This Summer I began reading Smarter Together! Collaboration and Equity in the Elementary Math Classroom
, but to be honest when I bought the book I really was more interested in the collaboration part of the book than the equity part. As with most things the part of the book that I was interested in was not the part that I needed.
I have been teaching math for a very long time and I never really reflected on what it meant to be smart in math. Sure, I have taught some really bright math students, but what characteristics did they posses that deemed them “smart”? I would have to agree with the author’s of the book that in most elementary math classes teachers like to assume that being smart in math means knowing procedures for getting the correct answers to computation problems. This is especially true for students in grades K-2 because computation tends to be the focal point of mathematics at these grade levels.

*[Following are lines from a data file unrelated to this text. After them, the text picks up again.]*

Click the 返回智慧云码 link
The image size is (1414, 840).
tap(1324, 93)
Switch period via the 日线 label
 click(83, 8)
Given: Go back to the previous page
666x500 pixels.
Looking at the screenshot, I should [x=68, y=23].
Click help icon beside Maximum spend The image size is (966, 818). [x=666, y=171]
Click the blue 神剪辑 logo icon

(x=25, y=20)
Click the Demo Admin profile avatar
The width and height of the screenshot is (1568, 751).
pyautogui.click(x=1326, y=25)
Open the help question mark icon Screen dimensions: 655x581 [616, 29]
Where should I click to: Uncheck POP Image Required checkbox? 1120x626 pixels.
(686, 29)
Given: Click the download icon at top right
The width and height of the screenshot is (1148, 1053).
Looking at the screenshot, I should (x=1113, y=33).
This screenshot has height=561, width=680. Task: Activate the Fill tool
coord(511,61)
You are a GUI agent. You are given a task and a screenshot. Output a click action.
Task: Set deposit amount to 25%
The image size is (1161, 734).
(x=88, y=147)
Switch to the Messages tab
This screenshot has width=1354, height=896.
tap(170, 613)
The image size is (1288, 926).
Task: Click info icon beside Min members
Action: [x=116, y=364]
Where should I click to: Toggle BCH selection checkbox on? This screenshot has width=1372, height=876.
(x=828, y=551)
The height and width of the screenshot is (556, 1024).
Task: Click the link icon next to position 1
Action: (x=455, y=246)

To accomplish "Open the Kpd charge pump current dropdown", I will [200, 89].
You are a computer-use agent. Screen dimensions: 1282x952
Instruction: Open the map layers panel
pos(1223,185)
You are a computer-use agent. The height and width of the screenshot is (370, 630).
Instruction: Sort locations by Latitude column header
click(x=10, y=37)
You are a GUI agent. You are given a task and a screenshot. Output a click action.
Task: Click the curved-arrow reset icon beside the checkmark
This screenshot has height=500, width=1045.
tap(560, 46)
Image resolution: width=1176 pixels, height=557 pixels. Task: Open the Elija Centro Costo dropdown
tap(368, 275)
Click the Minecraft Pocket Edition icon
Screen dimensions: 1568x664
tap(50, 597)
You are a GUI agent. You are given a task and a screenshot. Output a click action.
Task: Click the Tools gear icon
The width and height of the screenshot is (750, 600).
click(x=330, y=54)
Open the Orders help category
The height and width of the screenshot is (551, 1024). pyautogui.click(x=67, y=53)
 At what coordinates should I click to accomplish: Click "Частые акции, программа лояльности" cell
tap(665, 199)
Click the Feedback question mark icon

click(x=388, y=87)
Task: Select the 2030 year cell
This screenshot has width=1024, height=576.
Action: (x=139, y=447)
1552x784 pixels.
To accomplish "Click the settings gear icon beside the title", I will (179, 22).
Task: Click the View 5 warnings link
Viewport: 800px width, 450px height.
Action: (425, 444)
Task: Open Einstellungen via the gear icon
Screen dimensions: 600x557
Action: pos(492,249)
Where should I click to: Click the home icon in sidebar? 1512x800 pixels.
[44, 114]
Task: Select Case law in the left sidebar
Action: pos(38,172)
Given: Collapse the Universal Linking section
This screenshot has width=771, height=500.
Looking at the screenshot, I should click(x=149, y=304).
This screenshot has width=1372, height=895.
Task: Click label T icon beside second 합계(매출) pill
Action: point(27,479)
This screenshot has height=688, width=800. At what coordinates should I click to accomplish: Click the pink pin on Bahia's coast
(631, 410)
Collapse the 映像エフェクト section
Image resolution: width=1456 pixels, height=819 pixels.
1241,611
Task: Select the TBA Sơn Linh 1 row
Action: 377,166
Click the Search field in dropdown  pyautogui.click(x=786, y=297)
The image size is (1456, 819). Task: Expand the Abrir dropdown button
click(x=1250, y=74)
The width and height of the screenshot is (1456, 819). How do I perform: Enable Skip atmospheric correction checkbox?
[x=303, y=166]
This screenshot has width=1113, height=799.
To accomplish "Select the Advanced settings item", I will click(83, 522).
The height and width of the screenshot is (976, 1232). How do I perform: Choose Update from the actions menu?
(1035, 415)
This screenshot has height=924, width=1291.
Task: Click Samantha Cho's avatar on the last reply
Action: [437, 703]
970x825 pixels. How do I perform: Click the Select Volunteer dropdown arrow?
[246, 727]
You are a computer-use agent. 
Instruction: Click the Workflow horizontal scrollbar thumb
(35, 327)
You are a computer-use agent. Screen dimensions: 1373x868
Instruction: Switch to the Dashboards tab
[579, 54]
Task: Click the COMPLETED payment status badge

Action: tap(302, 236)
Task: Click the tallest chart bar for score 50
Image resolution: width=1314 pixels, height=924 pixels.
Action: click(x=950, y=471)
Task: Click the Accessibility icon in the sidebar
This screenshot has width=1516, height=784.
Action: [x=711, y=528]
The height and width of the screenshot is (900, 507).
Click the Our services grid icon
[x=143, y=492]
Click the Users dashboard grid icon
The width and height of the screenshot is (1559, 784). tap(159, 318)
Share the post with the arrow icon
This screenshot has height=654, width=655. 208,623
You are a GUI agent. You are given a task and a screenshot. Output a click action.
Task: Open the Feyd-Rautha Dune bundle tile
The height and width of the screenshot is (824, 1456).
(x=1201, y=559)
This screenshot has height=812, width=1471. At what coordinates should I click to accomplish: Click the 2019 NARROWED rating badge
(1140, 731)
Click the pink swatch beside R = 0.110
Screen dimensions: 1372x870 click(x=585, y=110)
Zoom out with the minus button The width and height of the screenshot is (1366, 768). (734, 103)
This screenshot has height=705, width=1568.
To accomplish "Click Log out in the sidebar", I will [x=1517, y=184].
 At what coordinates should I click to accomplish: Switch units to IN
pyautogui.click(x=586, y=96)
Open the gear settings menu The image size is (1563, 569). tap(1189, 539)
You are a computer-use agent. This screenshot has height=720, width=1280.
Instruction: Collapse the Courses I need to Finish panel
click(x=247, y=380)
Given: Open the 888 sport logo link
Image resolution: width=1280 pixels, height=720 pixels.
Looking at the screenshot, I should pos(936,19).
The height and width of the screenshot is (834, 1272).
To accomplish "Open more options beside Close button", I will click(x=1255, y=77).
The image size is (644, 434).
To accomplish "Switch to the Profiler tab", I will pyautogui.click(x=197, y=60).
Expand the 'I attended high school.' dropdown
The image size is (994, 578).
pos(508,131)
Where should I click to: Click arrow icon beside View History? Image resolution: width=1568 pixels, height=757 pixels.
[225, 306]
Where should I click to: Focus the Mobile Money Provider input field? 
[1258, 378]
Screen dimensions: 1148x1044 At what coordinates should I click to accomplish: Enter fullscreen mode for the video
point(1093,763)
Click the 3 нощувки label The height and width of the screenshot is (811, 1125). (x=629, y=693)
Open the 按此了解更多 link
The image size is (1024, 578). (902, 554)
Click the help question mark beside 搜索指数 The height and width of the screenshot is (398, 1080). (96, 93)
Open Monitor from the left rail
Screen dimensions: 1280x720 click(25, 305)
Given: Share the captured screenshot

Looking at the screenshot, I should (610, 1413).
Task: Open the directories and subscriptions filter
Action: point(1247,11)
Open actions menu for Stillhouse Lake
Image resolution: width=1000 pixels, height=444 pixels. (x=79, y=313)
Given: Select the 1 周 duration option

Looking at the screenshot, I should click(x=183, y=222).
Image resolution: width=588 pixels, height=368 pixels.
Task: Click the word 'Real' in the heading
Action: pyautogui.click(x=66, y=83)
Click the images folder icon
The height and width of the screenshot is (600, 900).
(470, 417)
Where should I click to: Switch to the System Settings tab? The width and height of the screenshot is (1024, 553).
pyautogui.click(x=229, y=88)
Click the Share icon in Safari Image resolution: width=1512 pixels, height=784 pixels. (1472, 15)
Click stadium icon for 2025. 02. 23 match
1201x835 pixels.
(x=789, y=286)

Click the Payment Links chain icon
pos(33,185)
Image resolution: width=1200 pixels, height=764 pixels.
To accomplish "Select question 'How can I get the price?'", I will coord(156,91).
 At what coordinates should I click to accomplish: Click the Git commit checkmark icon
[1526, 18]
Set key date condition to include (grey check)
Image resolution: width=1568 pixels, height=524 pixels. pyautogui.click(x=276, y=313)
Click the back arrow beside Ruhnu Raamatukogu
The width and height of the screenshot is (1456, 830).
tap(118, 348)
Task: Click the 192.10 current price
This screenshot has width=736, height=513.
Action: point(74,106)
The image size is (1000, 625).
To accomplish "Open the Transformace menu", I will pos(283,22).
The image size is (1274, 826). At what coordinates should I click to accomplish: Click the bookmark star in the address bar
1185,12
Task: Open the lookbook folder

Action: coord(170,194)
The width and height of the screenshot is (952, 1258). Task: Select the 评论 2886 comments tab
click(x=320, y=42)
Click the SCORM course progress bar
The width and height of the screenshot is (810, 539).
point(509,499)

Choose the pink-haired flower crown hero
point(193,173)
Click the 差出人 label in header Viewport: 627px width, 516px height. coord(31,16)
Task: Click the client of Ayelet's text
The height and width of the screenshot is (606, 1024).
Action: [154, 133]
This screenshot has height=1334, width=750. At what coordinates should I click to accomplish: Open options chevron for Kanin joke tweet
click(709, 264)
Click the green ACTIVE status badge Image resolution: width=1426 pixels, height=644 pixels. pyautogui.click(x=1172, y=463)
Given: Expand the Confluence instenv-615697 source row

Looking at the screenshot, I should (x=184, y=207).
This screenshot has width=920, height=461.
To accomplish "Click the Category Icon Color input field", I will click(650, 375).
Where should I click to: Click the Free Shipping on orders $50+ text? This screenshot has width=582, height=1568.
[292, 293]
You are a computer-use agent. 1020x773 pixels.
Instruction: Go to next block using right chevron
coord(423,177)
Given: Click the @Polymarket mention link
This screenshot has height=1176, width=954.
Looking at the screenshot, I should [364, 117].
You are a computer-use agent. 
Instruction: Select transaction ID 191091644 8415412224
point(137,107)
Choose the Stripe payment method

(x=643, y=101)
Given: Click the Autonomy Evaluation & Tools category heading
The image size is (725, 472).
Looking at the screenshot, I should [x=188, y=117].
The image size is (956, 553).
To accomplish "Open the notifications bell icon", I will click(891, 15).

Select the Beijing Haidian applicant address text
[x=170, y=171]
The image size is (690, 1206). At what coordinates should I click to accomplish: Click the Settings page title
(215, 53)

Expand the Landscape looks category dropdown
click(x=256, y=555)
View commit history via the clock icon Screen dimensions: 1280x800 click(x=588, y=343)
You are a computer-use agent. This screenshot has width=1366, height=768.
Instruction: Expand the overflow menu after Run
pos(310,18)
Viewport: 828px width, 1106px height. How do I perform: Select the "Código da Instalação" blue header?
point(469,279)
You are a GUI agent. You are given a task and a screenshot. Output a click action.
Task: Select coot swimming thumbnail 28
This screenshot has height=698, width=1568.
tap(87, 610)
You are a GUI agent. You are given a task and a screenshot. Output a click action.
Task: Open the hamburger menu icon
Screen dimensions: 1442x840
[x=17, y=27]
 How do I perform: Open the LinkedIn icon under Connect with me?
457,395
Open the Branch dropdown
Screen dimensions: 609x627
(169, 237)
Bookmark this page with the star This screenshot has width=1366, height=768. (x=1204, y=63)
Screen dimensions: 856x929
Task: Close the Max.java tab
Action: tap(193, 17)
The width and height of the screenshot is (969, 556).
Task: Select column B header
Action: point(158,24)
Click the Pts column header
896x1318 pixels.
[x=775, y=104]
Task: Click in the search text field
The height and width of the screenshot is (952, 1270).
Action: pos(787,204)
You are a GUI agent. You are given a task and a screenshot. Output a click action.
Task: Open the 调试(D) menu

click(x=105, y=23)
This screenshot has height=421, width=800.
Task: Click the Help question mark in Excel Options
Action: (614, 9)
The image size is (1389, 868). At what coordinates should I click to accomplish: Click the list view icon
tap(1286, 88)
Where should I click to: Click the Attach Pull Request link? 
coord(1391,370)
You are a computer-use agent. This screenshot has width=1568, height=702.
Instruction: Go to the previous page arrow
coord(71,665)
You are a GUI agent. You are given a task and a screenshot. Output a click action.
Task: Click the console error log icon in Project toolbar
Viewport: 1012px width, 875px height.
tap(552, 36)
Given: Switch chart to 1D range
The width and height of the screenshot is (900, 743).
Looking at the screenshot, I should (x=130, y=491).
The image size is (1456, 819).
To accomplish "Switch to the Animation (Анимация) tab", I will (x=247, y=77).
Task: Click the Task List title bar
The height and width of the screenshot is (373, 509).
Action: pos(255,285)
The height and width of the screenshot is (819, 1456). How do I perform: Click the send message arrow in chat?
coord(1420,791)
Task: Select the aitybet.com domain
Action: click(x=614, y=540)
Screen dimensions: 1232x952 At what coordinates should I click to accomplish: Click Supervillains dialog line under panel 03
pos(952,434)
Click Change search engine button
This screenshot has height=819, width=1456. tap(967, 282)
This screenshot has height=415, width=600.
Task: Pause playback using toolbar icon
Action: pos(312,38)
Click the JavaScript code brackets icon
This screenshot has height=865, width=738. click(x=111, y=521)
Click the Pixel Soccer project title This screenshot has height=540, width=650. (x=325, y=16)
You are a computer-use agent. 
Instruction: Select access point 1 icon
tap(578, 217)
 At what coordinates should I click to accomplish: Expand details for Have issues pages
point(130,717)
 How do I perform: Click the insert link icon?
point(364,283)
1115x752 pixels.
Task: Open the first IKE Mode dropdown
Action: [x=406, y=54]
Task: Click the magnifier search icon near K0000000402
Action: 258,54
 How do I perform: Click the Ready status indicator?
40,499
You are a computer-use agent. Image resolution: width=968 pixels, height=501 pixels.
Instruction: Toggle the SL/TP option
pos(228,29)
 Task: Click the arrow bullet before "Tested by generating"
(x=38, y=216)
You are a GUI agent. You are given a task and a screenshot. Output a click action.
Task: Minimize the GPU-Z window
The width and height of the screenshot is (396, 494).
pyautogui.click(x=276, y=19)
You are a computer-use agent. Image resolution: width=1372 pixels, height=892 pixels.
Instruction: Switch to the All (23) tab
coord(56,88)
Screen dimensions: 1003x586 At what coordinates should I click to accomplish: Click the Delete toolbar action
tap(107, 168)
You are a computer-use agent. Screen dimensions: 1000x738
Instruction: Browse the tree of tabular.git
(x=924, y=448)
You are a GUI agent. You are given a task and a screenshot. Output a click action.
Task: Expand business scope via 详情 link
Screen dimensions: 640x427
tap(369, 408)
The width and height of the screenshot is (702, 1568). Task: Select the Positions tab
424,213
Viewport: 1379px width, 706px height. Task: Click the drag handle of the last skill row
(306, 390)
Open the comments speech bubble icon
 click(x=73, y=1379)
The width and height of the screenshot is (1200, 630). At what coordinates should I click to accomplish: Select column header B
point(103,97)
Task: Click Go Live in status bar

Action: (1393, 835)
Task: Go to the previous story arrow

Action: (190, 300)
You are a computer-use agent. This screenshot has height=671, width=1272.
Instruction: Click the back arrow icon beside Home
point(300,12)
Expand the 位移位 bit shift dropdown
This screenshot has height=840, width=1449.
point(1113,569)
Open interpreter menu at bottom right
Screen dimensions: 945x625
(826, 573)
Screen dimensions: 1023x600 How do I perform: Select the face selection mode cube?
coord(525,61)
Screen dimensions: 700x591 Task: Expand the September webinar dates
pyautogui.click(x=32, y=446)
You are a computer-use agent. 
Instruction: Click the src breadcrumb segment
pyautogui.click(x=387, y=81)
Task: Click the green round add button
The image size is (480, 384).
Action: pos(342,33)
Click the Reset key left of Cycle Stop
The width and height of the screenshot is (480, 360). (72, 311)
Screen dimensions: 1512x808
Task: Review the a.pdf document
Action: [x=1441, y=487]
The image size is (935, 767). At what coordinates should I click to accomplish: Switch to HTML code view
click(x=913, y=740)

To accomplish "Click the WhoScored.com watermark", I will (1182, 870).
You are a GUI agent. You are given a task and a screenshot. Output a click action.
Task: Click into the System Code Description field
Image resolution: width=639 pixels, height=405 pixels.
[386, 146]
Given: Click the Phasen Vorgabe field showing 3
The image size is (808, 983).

The definition of being smart never has been an issue for me until last week when I was helping one of my students with identifying tenths and hundredths using number disks. After I was finished helping her another student who doesn’t speak English well came to me and said that she didn’t understand what to do. So, I turned to the student that I had just helped and told her to explain it to the other student. Well, much to my surprise the student looked at me and said, “I’m not that good at explaining things.” I asked her who did she think was good at explaining things? She then looked around the classroom at the other students and pointed to one of the female students that was sitting at our table.Since she thought that this student was good at explaining thing, I had the student that she pointed to explain how to do the problem as we both sat there listening without interrupting.
Student hierarchy has never been a concern for me because I hadn’t really given it much thought. Through reading this book I have learned that when students assign their classmates a low status they are not however they are the only students who learn less math because of the student hierarchy. Students who have high status tend to not take a low status students’ incorrect answers seriously. This then creates another problem because this continues the process of learning math as a list of rules rather than as human construction that engages the mind and involves reasoning, problems solving, communication and making connections.
I have to admit before the implementation of the Common Core Standards I focused primarily on teaching computation 1 way. The Common Core Standards encourages me to use different strategies to solve problems which in turn creates opportunities for more students and for other to see them as smart in math.
I love teaching math because it’s like opening a Cracker Jack box every year when I get a new group of students. Reading Smarter Together has really made me realize that student hierarchy starts with me. The next day after the student and I had that conversation she came up to me and said, “Juan is having trouble with decimals, can I show him how to do it the way you showed me?” I was so excited because I knew right then the way that she saw herself was beginning to change so, hopefully as time goes on the other students will begin to recognize that she does need more support but can also contribute as well.